Goal = Please rewrite the entries from the start through the line containing "coord(312,172)", changing "Instruction" to "Command" and keeping everything else the same. Leave the pictures out of your answer.

Dataset records =
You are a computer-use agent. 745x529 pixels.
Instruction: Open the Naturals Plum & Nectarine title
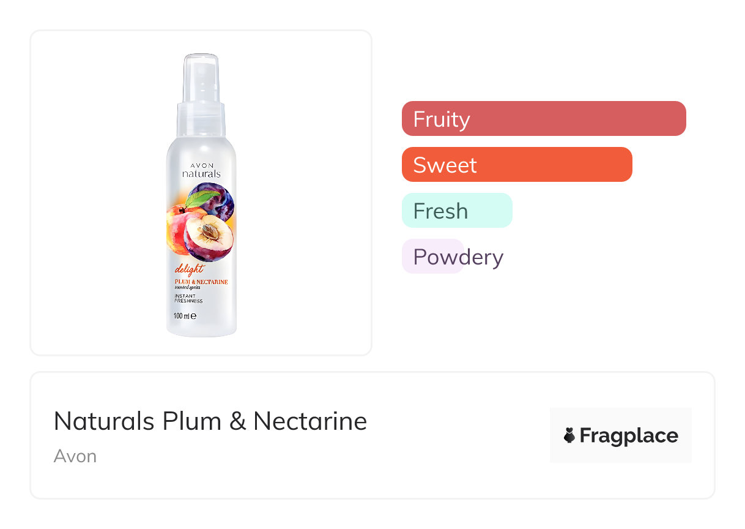tap(210, 421)
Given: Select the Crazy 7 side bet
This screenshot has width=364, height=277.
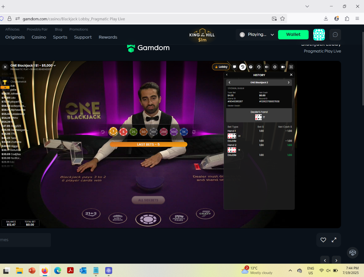Looking at the screenshot, I should tap(205, 214).
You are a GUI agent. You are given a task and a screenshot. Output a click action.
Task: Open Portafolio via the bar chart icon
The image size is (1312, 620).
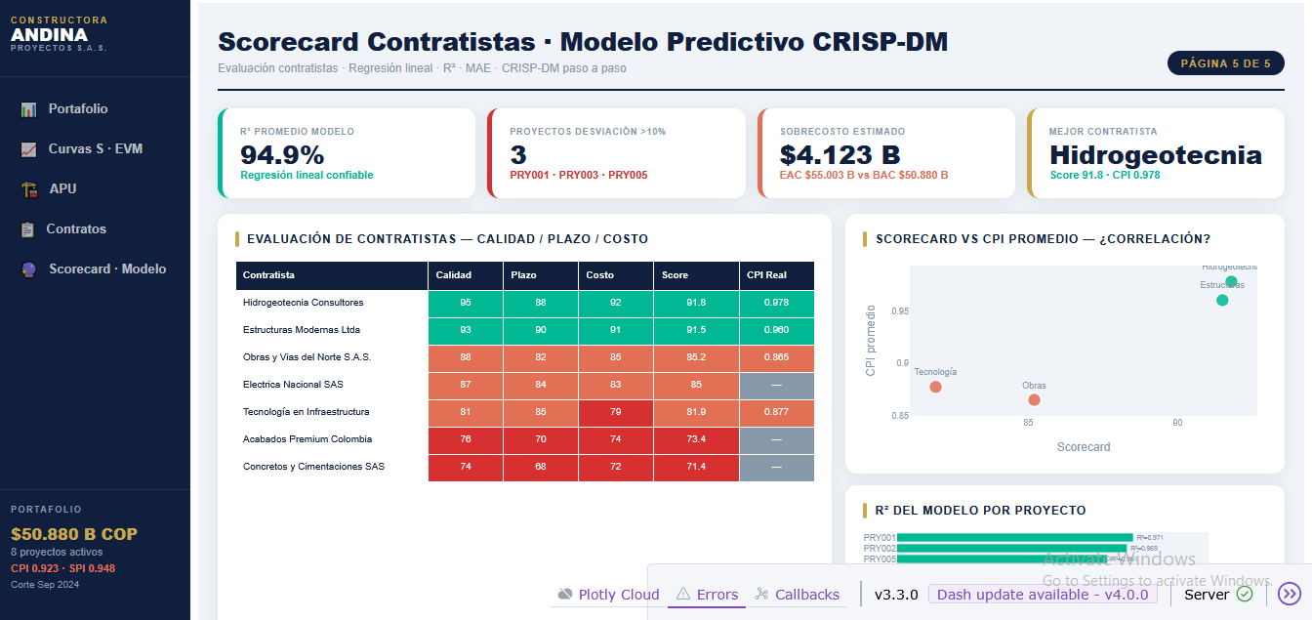(30, 108)
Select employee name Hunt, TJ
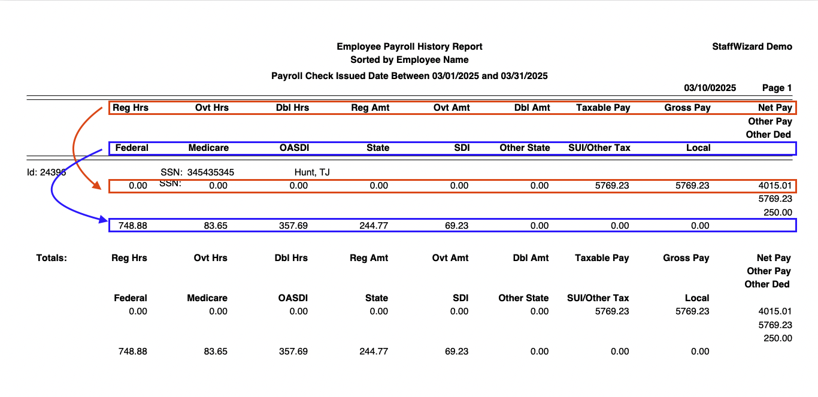 coord(312,172)
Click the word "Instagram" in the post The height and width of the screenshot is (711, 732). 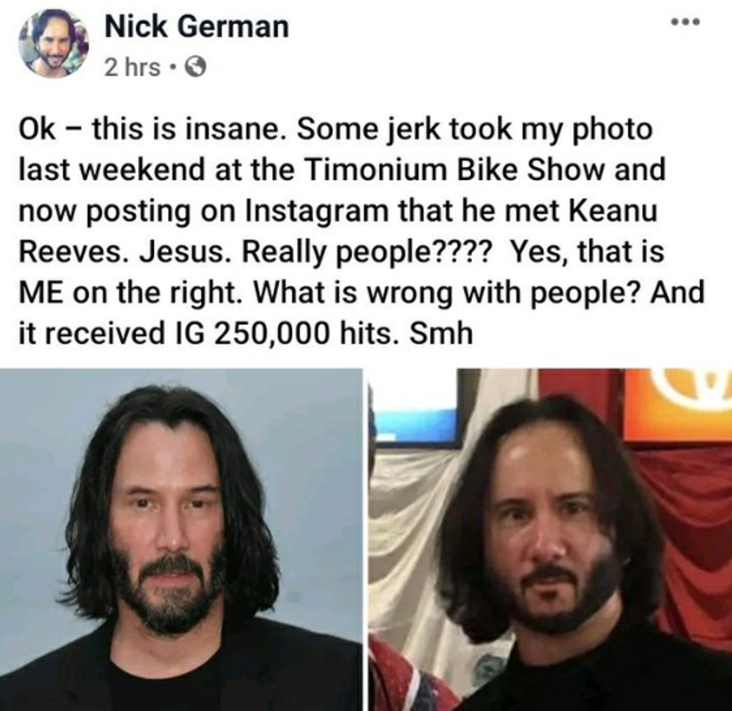click(x=317, y=212)
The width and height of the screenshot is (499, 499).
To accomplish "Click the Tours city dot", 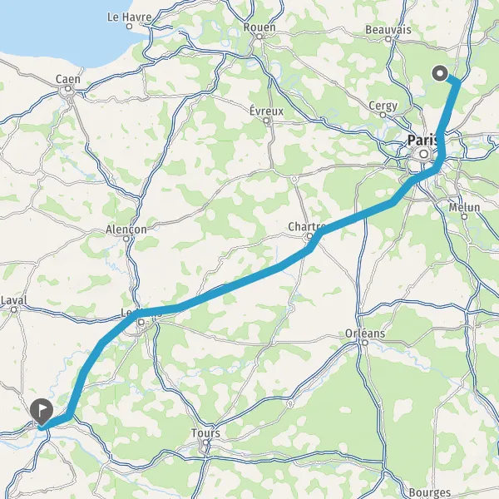I will (206, 442).
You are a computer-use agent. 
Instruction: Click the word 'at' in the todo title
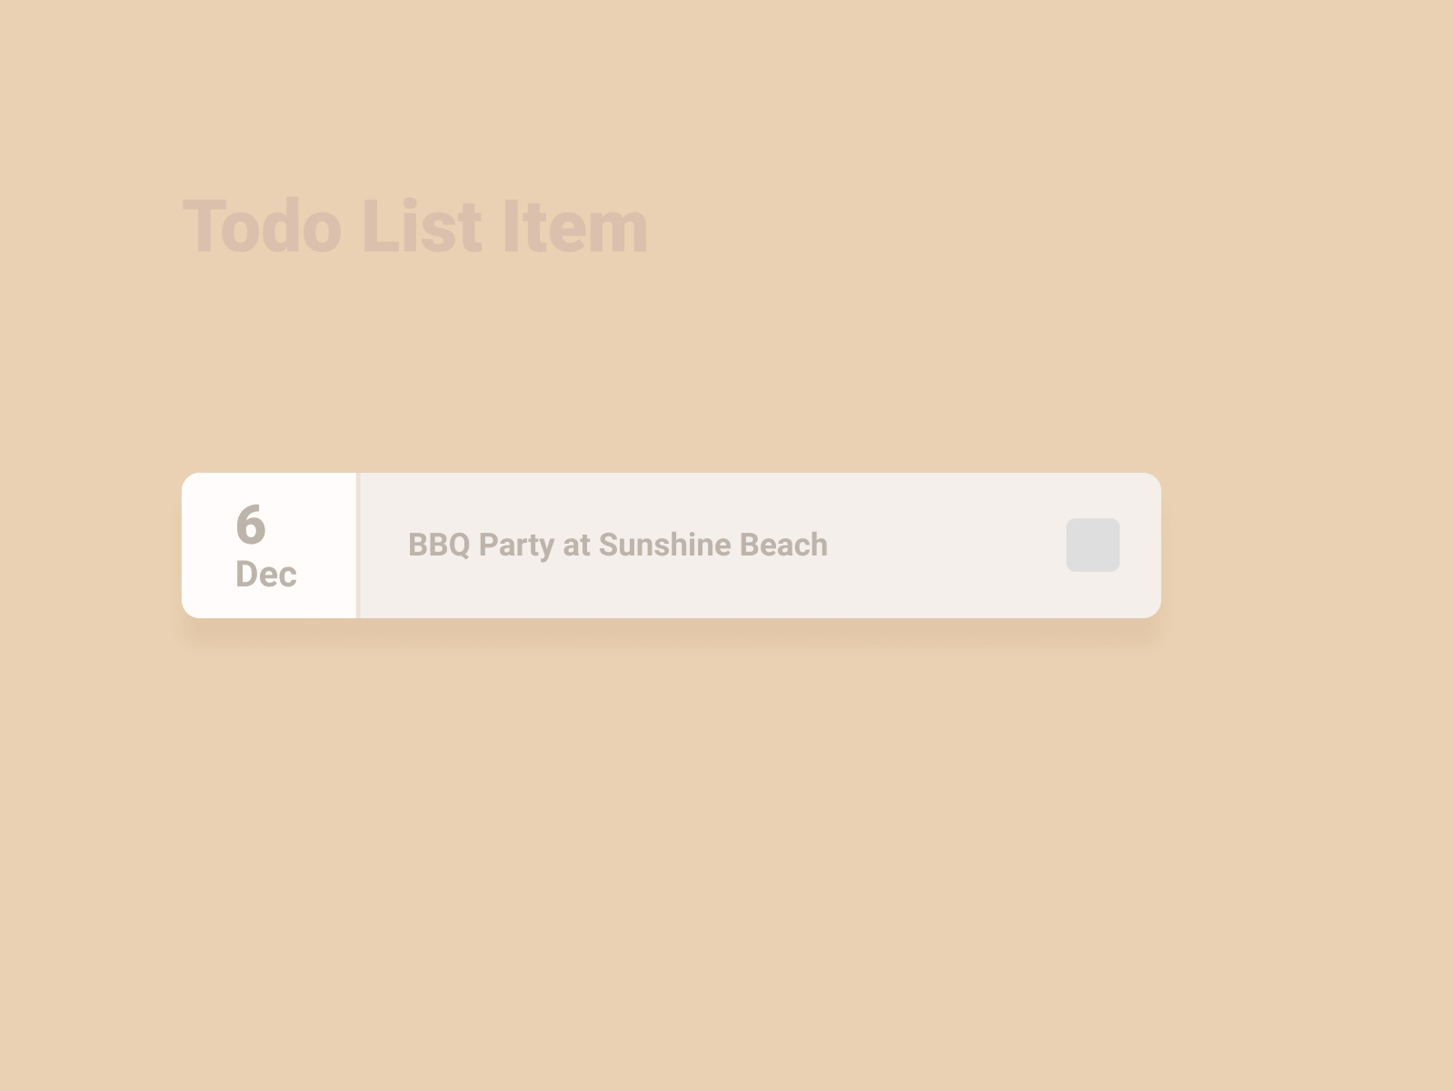coord(576,545)
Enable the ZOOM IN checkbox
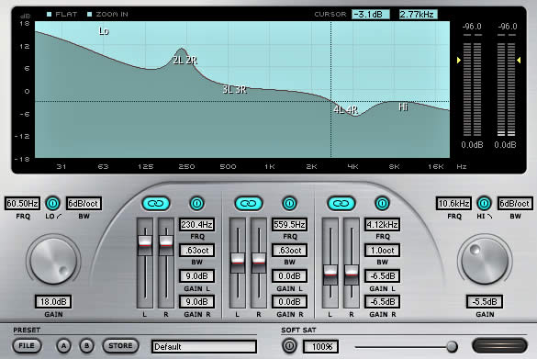This screenshot has width=537, height=359. [90, 15]
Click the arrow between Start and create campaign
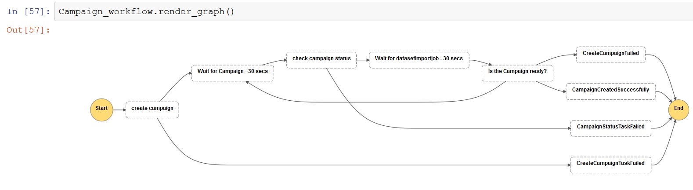Screen dimensions: 693x190 tap(119, 110)
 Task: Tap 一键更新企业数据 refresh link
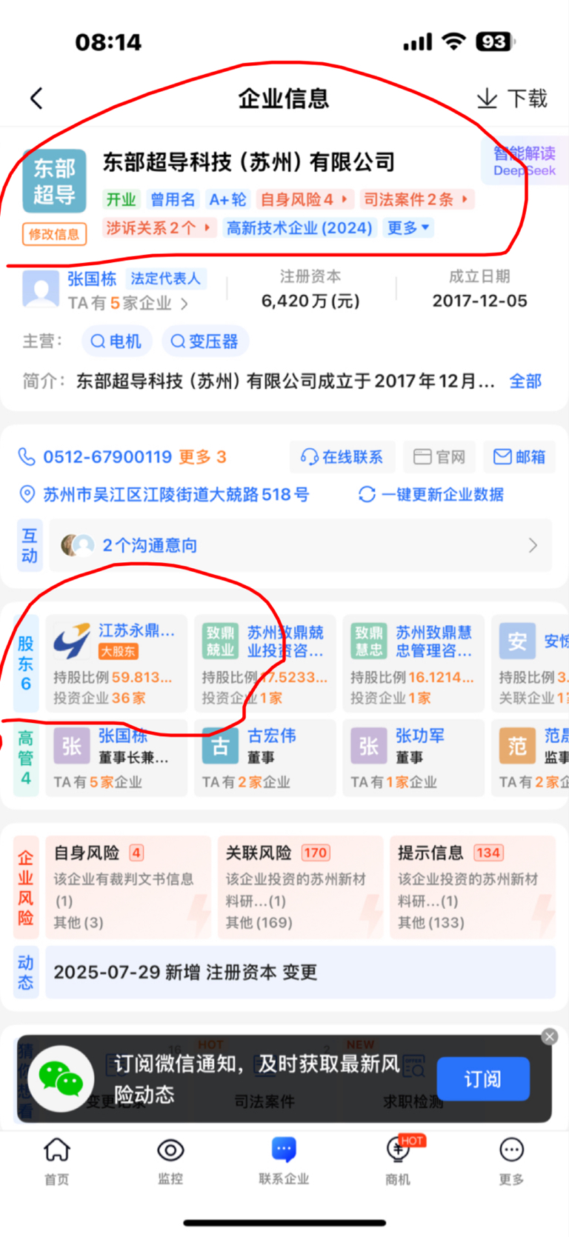click(x=430, y=494)
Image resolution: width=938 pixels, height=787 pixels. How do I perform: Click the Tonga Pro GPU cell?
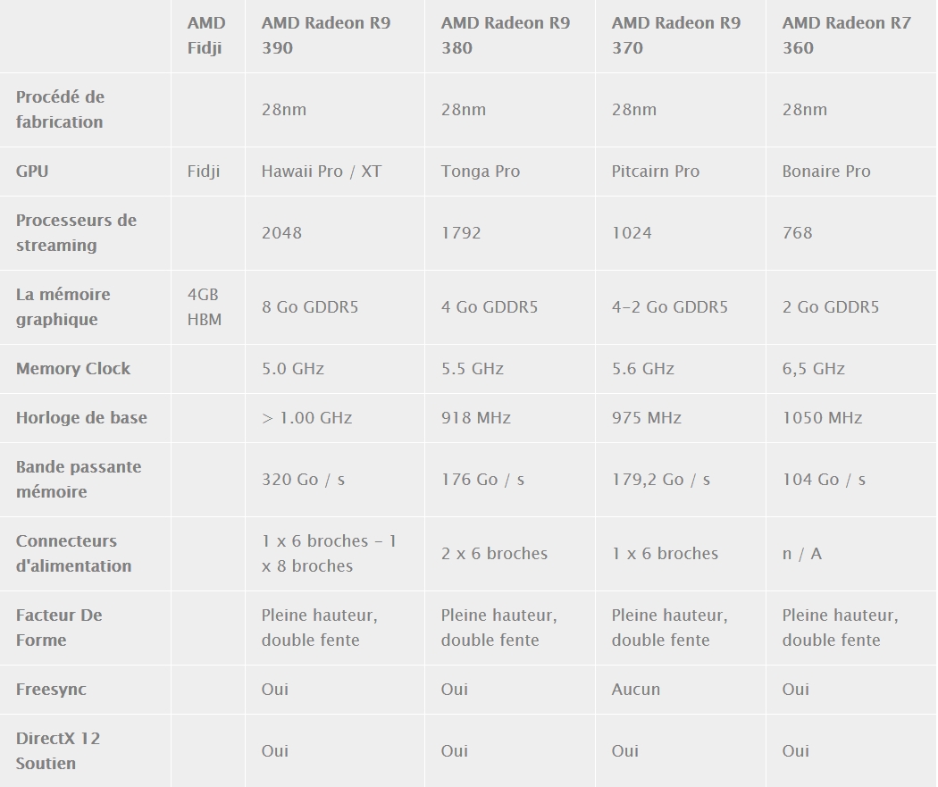click(481, 171)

Finished answer =
You are a computer-use agent. 745x529 pixels.
Command: Open the Naturals Plum & Nectarine title
tap(210, 421)
Given: Select the Crazy 7 side bet
This screenshot has width=364, height=277.
Looking at the screenshot, I should tap(205, 214).
You are a GUI agent. You are given a task and a screenshot. Output a click action.
Task: Open Portafolio via the bar chart icon
The image size is (1312, 620).
(30, 108)
Select employee name Hunt, TJ
 coord(312,172)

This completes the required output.